Um aber wirklich ein Zeichen zu setzen, reicht es natürlich nicht, irgendwelche Hinterbänkler des Doppelverdienstes zu überführen. Selbst die Aufsichtsrats-Tantiemen eines Max Streibl sind nicht dazu angetan, die Volksseele zum Kochen zu bringen. Oskar Lafontaine dagegen ist hinreichend prominent, gehört er doch zu den wenigen Politikern, die in der Lage sind, emotionale Debatten loszutreten. Zudem hat er genügend Chuzpe, seine politische Hinrichtung nicht widerspruchslos über sich ergehen zu lassen, sondern hieraus eine tragende Rolle im Drama zu gestalten. Langsam bewegt die Inszenierung sich auf ihren Höhepunkt zu.
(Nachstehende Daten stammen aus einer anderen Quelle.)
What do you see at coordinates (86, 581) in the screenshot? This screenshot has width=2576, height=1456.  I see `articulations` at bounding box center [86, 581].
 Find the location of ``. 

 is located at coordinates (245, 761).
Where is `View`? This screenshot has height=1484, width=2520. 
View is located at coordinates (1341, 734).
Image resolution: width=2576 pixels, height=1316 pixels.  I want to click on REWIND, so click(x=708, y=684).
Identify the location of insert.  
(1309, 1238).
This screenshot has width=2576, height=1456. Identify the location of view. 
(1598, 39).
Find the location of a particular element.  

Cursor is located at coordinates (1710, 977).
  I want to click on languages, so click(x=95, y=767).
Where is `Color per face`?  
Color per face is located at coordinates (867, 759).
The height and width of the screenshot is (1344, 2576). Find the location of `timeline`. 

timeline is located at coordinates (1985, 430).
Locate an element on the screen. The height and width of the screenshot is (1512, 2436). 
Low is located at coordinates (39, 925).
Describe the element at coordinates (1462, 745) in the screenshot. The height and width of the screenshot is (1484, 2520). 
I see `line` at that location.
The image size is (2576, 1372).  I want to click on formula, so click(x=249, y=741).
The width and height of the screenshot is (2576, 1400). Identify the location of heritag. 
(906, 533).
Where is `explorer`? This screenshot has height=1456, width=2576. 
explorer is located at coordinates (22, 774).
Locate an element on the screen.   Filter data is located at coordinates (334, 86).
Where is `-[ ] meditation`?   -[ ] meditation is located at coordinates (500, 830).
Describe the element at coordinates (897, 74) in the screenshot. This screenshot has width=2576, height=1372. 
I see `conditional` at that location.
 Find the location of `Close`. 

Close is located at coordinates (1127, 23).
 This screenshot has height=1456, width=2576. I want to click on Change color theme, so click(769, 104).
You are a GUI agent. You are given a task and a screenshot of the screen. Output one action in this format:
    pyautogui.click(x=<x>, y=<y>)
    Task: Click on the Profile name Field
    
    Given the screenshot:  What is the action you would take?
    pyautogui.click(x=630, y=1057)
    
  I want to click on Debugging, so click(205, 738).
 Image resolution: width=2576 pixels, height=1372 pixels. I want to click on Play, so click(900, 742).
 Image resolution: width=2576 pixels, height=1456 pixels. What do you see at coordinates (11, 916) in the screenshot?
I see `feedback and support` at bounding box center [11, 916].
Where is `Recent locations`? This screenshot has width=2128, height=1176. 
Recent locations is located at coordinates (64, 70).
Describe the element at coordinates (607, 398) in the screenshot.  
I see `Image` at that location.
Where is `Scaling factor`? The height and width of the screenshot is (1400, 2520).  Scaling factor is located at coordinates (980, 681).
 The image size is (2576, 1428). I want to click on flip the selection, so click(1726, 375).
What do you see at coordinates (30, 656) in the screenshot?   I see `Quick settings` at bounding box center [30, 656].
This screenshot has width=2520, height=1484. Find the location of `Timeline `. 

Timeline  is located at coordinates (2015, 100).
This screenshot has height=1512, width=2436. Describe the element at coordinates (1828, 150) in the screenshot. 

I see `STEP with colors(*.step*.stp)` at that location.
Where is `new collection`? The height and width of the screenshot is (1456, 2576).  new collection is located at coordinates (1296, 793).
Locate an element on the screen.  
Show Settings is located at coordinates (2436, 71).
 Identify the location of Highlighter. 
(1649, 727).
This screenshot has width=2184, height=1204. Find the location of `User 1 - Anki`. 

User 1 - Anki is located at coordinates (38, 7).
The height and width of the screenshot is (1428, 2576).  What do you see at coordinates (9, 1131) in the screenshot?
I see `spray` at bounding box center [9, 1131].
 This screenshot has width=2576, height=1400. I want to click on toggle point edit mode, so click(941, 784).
Noch sind seine Vasallen im saarländischen Landtag ihm treu ergeben, aber die Unterstützung der Bundespartei bröckelt. Laut Meinungsumfragen nimmt bereits Engholms Sympathiewert durch die Lafontaine-Schlagzeilen ernsthaften Schaden, und die Volkspartei SPD muß endlich an ihre gebeutelte Facharbeiterbasis denken. Kein Zweifel, bundespolitisch wird die Affäre Oskars entscheidender Karriereknick. „Der Junge ist politisch tot, er weiß es nur noch nicht“, orakelt bereits der Spezialist für Abstürze, Hans Apel. Fehlt nur noch ein hübscher Knall, damit auch jeder merkt, daß der Selbstreinigungsprozeß in vollem Gange ist.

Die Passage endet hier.